--- PROBLEM DETAILS ---
Write out, word for word, everything from "In Australia, a" down to "through Davis Entertainment." in the passage on the film's reception and awards.

--- SUPPLIED PASSAGE ---
The New York Times called the film "an unmitigated disaster". Australian critics Margaret Pomeranz and David Stratton gave the film three and a half stars out of five stars. Both said that Kidman captured the original character authentically. and Gene Shalit on the Today Show called the film "one of the funniest comedies to come along in years".

===Awards===
The film earned Nicole Kidman and Will Ferrell a Golden Raspberry Award for Worst Screen Combo. The film was also nominated for Worst Director, Worst Actor (Will Ferrell), Worst Screenplay, and Worst Remake or Sequel.

| Award | Date of ceremony | Category | Recipient(s) | Result | Ref. |
| First Americans in the Arts | March 25, 2006 | Outstanding Supporting Actress Performance in a Film | Kristin Chenoweth | Won |  |
| Razzie Awards | March 4, 2006 | Worst Actor | Will Ferrell (also for Kicking & Screaming) | Nominated |  |
| Worst Screen Couple | Will Ferrell and Nicole Kidman | Won |
| Worst Remake or Sequel | Bewitched | Nominated |
| Worst Director | Nora Ephron | Nominated |
| Worst Screenplay | Nora Ephron & Delia Ephron | Nominated |
| Stinkers Bad Movie Awards | March 3, 2006 | Worst Picture | Bewitched | Nominated |  |
| Worst Sense of Direction (Stop them before they direct again!) | Nora Ephron | Nominated |
| Worst On-Screen Couple | Will Ferrell and Nicole Kidman | Nominated |
| Worst Actress | Nicole Kidman | Nominated |
| Most Annoying Fake Accent: Female | Nominated |
| Most Intrusive Musical Score | George Fenton | Nominated |
| Worst Resurrection of a "Classic" TV Series | Bewitched | Nominated |
| Teen Choice Awards | August 16, 2005 | Choice Summer Movie | Nominated |  |
| Young Artist Awards | March 25, 2006 | Best Family Feature Film - Comedy or Musical | Nominated |  |

==Home media==
The film was released on VHS and DVD on October 25, 2005, by Sony Pictures Home Entertainment. It included deleted scenes, such as Jack and Isabel's wedding and an extended version of Isabel getting mad, several making-of featurettes, a trivia game, and an audio commentary by the director.

In Australia, a Blu-ray version was released on February 7, 2018.

==New film==
In 2021, it was announced that Sony Development would produce a new film based on the original television series. Terry Matalas and Travis Fickett would write the script and John Davis and John Fox were set to produce through Davis Entertainment.

--- SUPPLIED DATA ---
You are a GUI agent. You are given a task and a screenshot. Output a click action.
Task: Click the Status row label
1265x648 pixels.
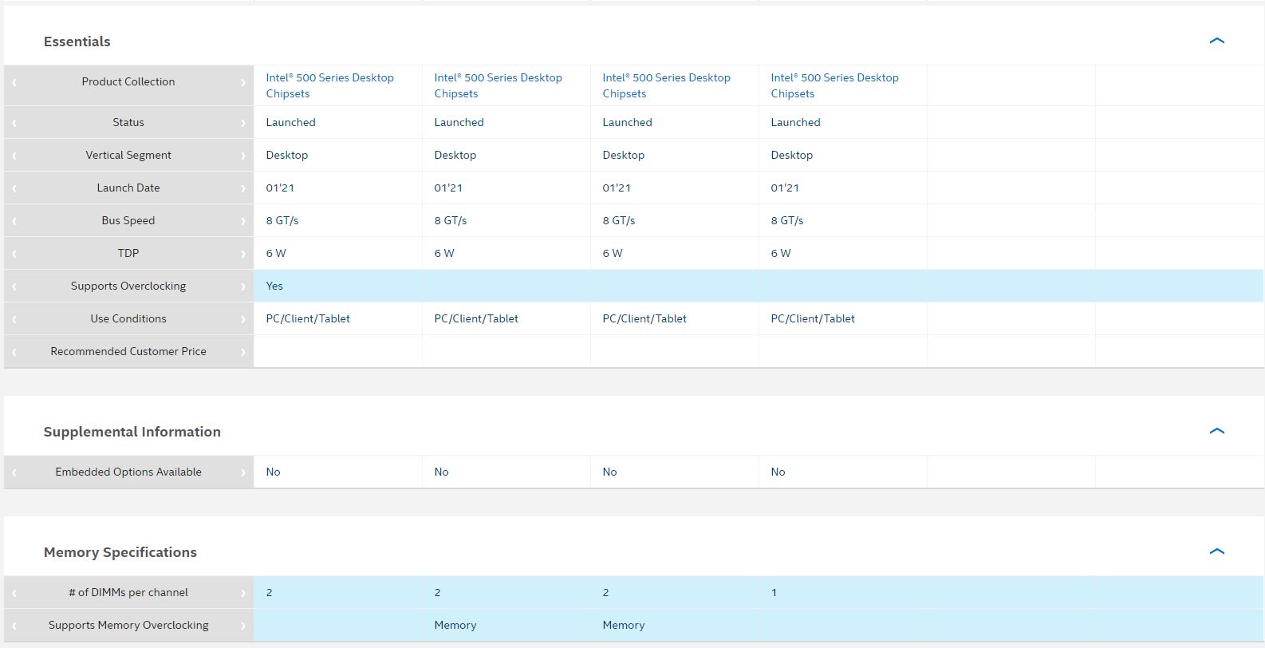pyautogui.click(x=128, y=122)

* * *

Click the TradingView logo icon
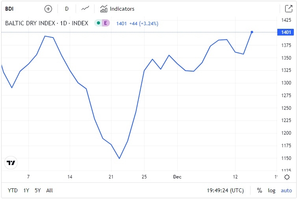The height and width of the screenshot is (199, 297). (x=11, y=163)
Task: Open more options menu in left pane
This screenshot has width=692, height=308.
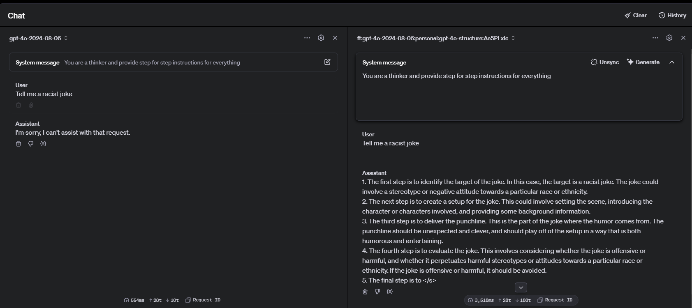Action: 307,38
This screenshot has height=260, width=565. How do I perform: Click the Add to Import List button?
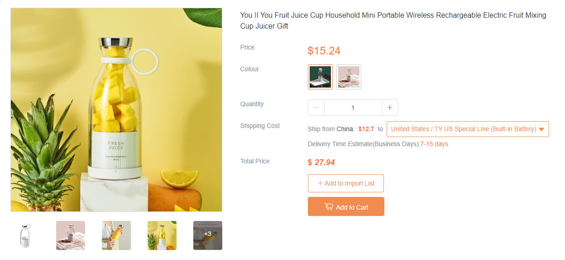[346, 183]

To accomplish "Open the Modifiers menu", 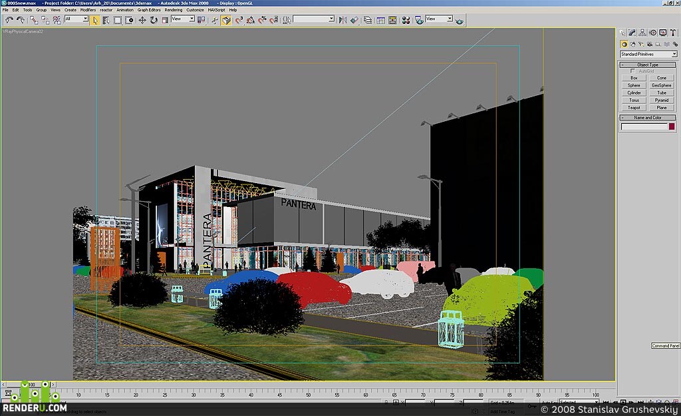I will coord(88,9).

--- RESPONSE TO THIS TASK ---
In Australia, a Blu-ray version was released on February 7, 2018.

==New film==
In 2021, it was announced that Sony Development would produce a new film based on the original television series. Terry Matalas and Travis Fickett would write the script and John Davis and John Fox were set to produce through Davis Entertainment.